■ ARBEITSAUFTRAG ■
Zitiere aus den Einträgen unten die Zeilen von der Zeile mit „Where should I click to: Sort by the Booking“ bis einschließlich der Zeile mit „Looking at the screenshot, I should (19, 121).“.

■ VORLIEGENDE EINTRÄGE ■
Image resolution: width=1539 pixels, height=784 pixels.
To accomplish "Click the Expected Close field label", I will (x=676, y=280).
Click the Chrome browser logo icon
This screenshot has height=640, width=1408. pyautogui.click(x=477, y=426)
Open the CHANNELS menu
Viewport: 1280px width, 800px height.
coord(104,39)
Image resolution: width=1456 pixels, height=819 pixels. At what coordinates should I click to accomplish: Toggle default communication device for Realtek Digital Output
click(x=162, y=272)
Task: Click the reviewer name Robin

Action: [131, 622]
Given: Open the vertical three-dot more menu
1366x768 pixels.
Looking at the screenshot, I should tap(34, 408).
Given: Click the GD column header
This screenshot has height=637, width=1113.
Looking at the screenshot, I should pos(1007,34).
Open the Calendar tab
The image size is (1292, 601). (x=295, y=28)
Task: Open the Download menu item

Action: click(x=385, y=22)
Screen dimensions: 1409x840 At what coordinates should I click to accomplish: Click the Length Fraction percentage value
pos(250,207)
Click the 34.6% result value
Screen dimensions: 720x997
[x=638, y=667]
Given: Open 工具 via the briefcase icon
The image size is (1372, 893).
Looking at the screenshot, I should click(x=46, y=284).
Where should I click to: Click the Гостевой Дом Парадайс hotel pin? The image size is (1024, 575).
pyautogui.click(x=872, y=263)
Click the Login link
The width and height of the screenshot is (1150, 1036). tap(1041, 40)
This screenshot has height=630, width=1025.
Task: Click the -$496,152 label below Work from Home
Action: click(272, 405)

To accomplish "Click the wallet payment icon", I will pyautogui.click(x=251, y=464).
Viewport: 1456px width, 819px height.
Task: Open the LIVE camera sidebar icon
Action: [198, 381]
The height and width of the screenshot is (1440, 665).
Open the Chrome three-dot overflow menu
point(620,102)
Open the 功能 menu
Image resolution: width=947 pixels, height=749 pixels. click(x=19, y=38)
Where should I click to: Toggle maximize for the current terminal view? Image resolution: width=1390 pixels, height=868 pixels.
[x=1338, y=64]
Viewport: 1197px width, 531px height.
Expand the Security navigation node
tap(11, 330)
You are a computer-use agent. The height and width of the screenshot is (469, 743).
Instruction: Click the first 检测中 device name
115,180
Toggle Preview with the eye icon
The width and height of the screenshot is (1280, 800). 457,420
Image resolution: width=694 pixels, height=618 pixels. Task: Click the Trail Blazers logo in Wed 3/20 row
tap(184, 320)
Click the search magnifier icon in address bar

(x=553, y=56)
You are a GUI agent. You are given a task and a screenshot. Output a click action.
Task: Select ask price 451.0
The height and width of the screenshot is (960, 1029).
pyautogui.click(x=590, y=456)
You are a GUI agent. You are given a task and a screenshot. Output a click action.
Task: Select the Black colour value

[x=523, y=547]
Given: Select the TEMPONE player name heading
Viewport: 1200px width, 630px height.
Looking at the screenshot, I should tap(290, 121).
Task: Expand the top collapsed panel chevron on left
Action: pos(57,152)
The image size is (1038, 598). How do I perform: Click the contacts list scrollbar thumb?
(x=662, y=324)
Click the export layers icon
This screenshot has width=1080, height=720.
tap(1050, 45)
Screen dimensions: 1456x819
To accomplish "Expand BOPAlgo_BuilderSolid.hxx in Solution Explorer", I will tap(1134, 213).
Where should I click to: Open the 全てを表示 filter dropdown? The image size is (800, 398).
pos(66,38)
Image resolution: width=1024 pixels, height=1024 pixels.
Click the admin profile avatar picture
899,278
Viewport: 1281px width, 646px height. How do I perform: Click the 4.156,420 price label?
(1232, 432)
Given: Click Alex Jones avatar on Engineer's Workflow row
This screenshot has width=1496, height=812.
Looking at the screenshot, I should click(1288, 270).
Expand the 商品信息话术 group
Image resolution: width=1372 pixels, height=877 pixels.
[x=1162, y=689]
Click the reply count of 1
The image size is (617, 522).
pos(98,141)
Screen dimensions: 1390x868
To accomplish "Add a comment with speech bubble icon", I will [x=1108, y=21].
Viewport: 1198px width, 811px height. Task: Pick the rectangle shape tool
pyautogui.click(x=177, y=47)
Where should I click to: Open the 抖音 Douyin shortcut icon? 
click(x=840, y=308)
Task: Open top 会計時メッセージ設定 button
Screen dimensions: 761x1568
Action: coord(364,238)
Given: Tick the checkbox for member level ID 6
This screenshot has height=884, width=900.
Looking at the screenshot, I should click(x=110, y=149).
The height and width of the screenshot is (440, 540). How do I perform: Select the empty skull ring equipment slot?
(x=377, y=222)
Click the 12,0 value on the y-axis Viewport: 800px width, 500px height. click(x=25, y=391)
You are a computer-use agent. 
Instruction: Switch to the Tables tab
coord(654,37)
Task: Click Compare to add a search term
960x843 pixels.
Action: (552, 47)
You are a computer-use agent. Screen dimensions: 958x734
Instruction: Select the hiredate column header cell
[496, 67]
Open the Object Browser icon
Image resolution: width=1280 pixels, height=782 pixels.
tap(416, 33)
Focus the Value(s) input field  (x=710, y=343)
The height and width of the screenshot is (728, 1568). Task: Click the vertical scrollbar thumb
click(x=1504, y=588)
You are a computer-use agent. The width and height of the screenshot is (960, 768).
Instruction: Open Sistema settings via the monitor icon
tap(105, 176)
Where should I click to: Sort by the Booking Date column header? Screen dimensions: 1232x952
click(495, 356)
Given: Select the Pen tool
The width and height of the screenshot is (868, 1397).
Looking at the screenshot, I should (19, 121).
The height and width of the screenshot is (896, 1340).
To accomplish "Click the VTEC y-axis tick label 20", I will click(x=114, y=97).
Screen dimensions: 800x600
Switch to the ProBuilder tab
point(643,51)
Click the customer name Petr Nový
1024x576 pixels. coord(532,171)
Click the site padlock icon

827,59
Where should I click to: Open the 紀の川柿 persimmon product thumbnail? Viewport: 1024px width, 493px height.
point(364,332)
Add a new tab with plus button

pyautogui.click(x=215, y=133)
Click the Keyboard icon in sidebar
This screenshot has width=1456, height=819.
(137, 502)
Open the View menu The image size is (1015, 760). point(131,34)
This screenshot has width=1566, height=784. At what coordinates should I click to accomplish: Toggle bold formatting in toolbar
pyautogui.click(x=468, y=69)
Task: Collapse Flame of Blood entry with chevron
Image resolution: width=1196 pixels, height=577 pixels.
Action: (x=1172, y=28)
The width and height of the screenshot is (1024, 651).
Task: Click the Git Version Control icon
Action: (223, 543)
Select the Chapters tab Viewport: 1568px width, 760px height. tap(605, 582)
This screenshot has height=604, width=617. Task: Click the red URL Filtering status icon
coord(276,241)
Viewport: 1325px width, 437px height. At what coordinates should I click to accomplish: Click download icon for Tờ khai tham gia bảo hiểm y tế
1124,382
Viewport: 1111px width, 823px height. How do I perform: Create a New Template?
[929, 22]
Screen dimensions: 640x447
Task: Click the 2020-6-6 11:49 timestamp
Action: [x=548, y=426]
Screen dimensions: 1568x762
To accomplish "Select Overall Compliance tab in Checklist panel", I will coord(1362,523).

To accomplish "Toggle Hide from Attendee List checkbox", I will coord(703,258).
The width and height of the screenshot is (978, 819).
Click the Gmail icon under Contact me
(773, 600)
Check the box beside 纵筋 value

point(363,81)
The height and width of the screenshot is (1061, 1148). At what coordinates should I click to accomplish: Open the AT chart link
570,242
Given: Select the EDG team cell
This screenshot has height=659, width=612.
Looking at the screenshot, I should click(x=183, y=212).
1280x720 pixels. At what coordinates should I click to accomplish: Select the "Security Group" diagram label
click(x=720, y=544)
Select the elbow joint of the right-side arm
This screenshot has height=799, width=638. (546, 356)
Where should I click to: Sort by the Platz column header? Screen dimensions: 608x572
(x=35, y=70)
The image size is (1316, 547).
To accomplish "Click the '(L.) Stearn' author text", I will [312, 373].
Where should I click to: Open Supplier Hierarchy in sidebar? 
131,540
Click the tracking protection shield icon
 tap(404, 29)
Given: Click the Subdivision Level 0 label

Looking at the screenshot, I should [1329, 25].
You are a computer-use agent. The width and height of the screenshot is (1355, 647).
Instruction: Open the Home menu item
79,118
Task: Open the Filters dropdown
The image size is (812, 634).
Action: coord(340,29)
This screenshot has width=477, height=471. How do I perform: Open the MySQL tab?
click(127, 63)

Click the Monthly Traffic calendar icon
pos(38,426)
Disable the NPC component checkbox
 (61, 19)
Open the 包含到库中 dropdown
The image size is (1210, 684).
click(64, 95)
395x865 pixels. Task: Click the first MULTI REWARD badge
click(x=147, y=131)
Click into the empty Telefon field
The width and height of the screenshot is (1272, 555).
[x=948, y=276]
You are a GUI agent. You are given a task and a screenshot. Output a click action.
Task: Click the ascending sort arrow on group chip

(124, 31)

■ LÖSUNG ■
Where should I click to: Sort by the Booking Date column header? Screen dimensions: 1232x952
click(495, 356)
Given: Select the Pen tool
The width and height of the screenshot is (868, 1397).
Looking at the screenshot, I should (19, 121).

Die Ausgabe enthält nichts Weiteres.